[Rows on where the targets appear]

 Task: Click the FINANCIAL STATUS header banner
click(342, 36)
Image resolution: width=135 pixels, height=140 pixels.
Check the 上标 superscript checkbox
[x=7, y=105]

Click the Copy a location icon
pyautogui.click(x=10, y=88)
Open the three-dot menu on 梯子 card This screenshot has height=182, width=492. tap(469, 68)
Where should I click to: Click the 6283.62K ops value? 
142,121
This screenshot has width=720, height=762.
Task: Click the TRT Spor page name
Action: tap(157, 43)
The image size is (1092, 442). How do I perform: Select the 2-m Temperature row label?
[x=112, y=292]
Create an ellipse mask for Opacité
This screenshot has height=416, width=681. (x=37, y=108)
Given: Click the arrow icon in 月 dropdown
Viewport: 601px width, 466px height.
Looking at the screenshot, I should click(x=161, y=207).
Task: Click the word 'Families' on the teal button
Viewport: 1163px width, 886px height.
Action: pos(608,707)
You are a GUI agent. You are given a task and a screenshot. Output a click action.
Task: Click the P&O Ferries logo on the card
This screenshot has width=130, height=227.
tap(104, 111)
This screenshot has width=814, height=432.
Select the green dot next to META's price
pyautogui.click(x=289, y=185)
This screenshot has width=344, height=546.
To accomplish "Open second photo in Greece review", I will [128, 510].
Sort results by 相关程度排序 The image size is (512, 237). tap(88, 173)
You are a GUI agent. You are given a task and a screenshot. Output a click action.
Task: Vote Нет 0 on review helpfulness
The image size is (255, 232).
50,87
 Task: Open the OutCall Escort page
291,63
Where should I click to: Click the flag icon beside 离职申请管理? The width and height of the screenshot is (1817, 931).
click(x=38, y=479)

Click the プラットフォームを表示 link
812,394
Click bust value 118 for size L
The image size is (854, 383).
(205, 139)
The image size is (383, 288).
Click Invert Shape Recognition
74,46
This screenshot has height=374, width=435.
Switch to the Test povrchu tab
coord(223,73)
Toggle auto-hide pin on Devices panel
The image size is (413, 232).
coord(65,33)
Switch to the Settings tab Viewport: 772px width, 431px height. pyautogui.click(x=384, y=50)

* **Task goal**
Reproduce each of the items above verbatim, from the first line to the last.

* **Worked answer**
 Task: Click the FINANCIAL STATUS header banner
click(342, 36)
Image resolution: width=135 pixels, height=140 pixels.
Check the 上标 superscript checkbox
[x=7, y=105]

Click the Copy a location icon
pyautogui.click(x=10, y=88)
Open the three-dot menu on 梯子 card This screenshot has height=182, width=492. tap(469, 68)
Where should I click to: Click the 6283.62K ops value? 
142,121
This screenshot has width=720, height=762.
Task: Click the TRT Spor page name
Action: tap(157, 43)
The image size is (1092, 442). How do I perform: Select the 2-m Temperature row label?
[x=112, y=292]
Create an ellipse mask for Opacité
This screenshot has height=416, width=681. (x=37, y=108)
Given: Click the arrow icon in 月 dropdown
Viewport: 601px width, 466px height.
Looking at the screenshot, I should click(x=161, y=207).
Task: Click the word 'Families' on the teal button
Viewport: 1163px width, 886px height.
Action: pos(608,707)
You are a GUI agent. You are given a task and a screenshot. Output a click action.
Task: Click the P&O Ferries logo on the card
This screenshot has width=130, height=227.
tap(104, 111)
This screenshot has width=814, height=432.
Select the green dot next to META's price
pyautogui.click(x=289, y=185)
This screenshot has width=344, height=546.
To accomplish "Open second photo in Greece review", I will [128, 510].
Sort results by 相关程度排序 The image size is (512, 237). tap(88, 173)
You are a GUI agent. You are given a task and a screenshot. Output a click action.
Task: Vote Нет 0 on review helpfulness
The image size is (255, 232).
50,87
 Task: Open the OutCall Escort page
291,63
Where should I click to: Click the flag icon beside 离职申请管理? The width and height of the screenshot is (1817, 931).
click(x=38, y=479)

Click the プラットフォームを表示 link
812,394
Click bust value 118 for size L
The image size is (854, 383).
(205, 139)
The image size is (383, 288).
Click Invert Shape Recognition
74,46
This screenshot has height=374, width=435.
Switch to the Test povrchu tab
coord(223,73)
Toggle auto-hide pin on Devices panel
The image size is (413, 232).
coord(65,33)
Switch to the Settings tab Viewport: 772px width, 431px height. pyautogui.click(x=384, y=50)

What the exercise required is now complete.